Standardize Prometheus alert formatting and fix Slack notifications

- Add color coding (red/green) to Slack alerts, show alertname in title
- Use summary annotation in Slack text (description was always empty)
- Format all alert summaries consistently: value with units and threshold
- Fix ratio expressions (CPU/memory) to display as percentages
- Fix "failiure" typo, capitalize Tailscale
This commit is contained in:
Viktor Barzin 2026-02-11 21:53:22 +00:00
parent d48052276e
commit dbf397841a

View file

@ -56,8 +56,9 @@ alertmanager:
slack_configs:
- send_resolved: true
channel: "#alerts"
title: "{{ range .Alerts }}[{{ toUpper .Status }}]{{ .Annotations.summary }}\n{{ end }}"
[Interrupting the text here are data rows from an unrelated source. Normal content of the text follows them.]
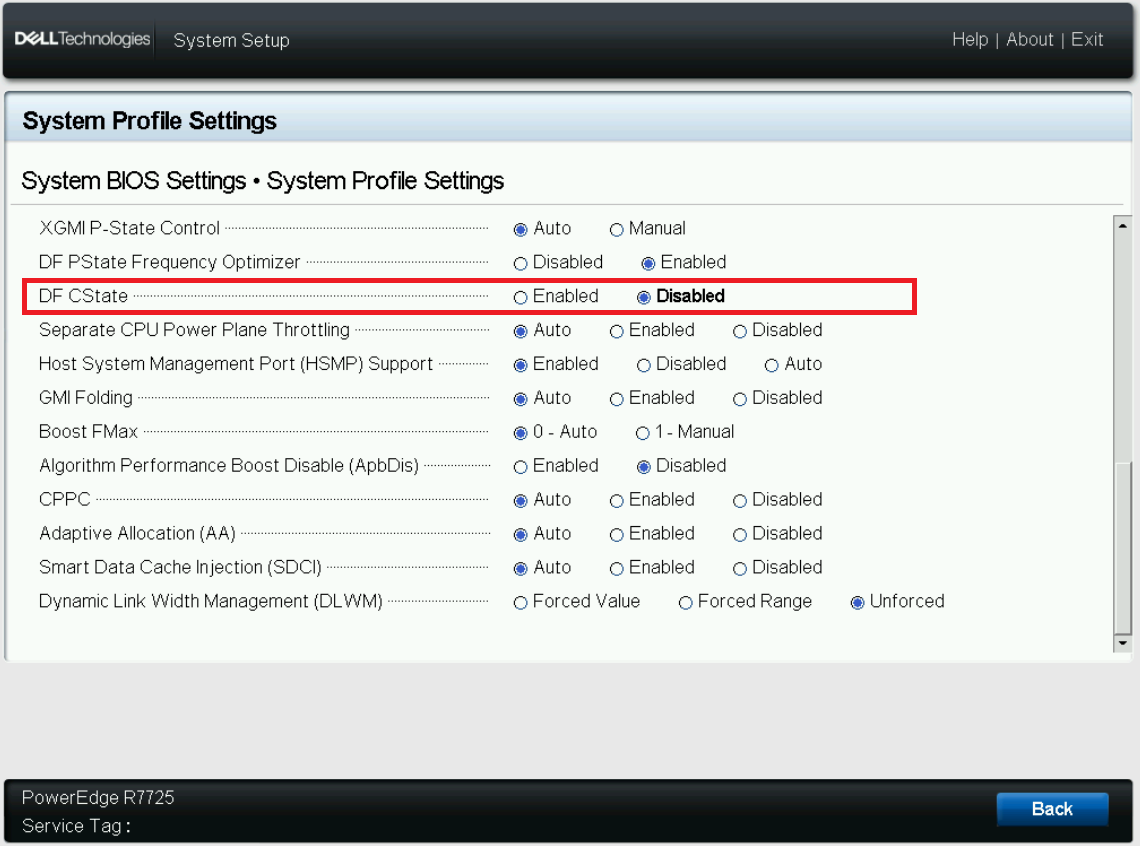Viewport: 1140px width, 846px height.
Task: Enable GMI Folding
Action: click(617, 398)
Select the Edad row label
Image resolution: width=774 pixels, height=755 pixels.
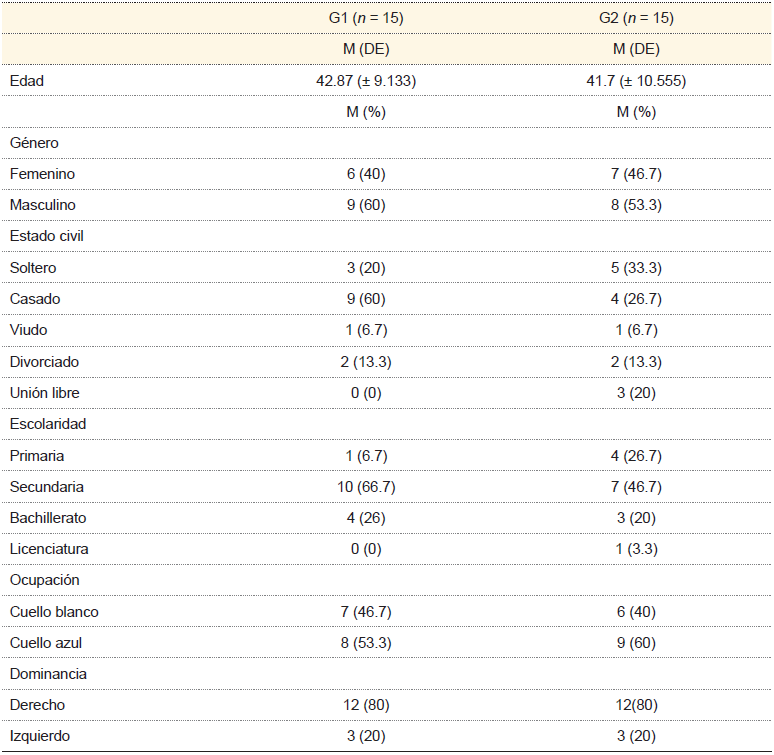pos(27,81)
text: "{{ range .Alerts }}{{ .Annotations.description }}\n{{ end }}"
color: '{{ if eq .Status "firing" }}danger{{ else }}good{{ end }}'
title: '{{ range .Alerts }}[{{ toUpper .Status }}] {{ .Labels.alertname }}{{ end }}'
text: '{{ range .Alerts }}{{ .Annotations.summary }}{{ end }}'
# text: "<!channel> {{ .CommonAnnotations.summary }}:\n{{ .CommonAnnotations.description }}"
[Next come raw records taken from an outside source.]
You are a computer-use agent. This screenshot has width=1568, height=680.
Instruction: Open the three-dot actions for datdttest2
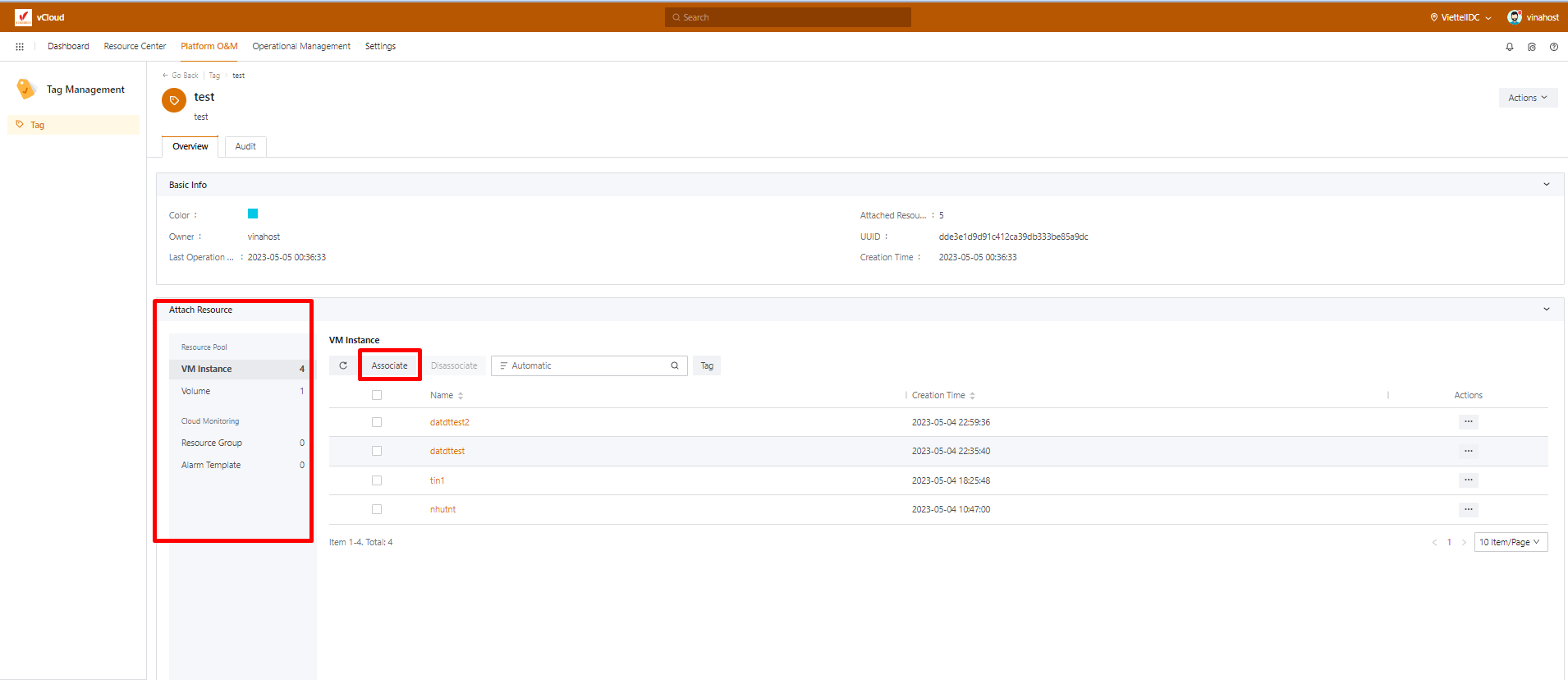point(1468,422)
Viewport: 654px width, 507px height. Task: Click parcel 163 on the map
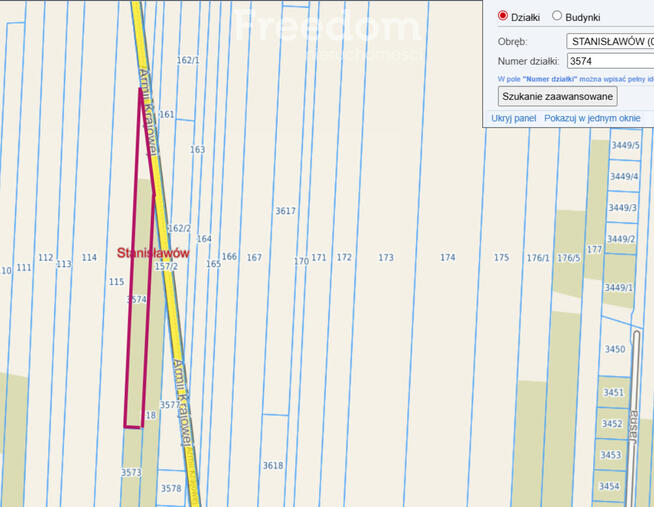point(197,150)
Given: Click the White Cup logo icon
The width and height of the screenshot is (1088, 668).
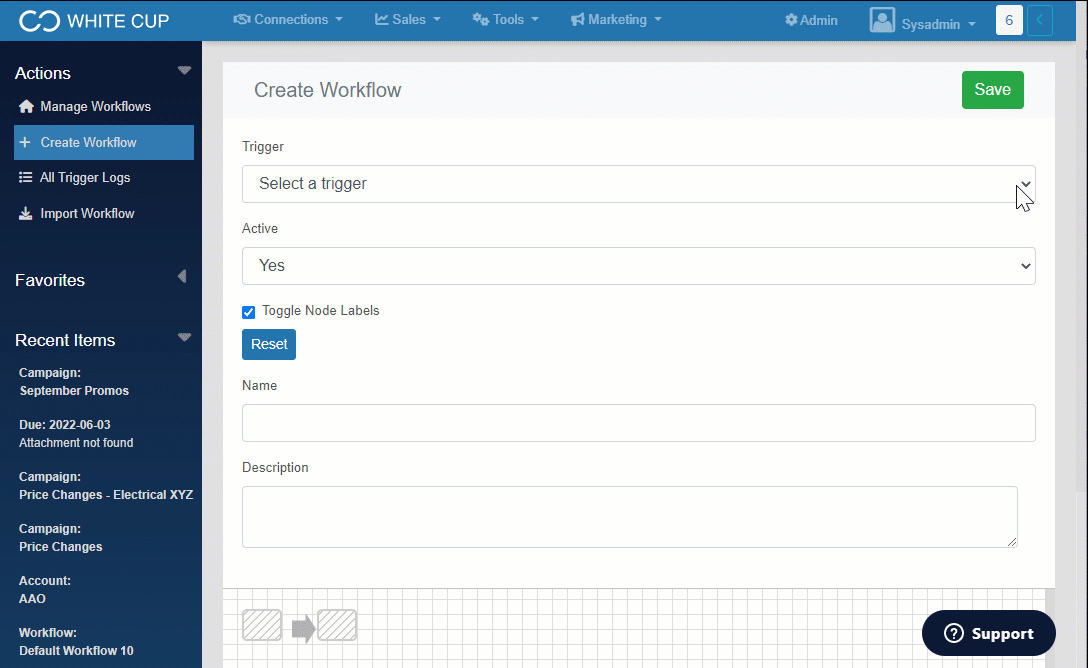Looking at the screenshot, I should 40,21.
# web.external-url seems to be hardcoded, edited deployment manually
# extraArgs:
@ -159,35 +160,35 @@ serverFiles:
labels:
severity: page
annotations:
summary: "High CPU Temperature: {{ $value }}."
summary: "CPU temp: {{ $value | printf \"%.0f\" }}°C (threshold: 60°C)"
- alert: SSDHighWriteRate
expr: rate(node_disk_written_bytes_total{job="proxmox-host", device="sdb"}[2m]) / 1024 / 1024 > 2 # sdb is SSD; value in MB
for: 10m
labels:
severity: page
annotations:
summary: "High write rate on SSD - {{ $value }}MB"
summary: "SSD write rate: {{ $value | printf \"%.1f\" }} MB/s (threshold: 2 MB/s)"
- alert: HDDHighWriteRate
expr: rate(node_disk_written_bytes_total{job="proxmox-host", device="sdc"}[2m]) / 1024 / 1024 > 10 # sdc is 11TB HDD; value in MB
for: 20m
labels:
severity: page
annotations:
summary: "High write rate on HDD - {{ $value }}MB"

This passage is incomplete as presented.